▶ **Your assignment**:
Look through the records below and collect all lines that hold the string "computer".

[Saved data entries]
# # # # #
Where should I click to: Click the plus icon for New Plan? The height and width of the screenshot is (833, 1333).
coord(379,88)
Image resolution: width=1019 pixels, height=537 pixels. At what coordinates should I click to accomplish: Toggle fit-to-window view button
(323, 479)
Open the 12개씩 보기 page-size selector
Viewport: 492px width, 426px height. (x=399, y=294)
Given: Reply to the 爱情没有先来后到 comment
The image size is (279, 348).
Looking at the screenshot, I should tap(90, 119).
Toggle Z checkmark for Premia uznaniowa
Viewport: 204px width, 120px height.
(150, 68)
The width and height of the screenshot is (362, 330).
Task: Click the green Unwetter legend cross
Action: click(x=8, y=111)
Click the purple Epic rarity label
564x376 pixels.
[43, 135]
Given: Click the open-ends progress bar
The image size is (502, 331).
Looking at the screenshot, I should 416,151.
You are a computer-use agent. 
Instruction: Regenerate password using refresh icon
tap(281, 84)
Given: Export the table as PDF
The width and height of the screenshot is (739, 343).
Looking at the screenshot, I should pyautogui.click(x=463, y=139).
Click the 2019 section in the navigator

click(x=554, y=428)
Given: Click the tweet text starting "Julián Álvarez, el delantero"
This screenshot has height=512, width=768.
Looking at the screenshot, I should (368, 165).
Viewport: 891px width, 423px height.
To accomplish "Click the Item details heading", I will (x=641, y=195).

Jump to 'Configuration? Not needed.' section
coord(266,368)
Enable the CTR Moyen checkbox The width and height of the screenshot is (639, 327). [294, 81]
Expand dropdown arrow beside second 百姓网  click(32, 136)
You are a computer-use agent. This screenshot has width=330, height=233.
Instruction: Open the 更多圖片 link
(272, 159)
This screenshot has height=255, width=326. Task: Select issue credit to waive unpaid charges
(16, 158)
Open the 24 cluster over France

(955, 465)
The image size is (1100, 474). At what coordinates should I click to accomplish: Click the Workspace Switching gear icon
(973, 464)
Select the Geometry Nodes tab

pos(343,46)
# # # # #
▶ **Exercise solution**:
You are a computer-use agent. 
You are a computer-use agent. This screenshot has width=330, height=233.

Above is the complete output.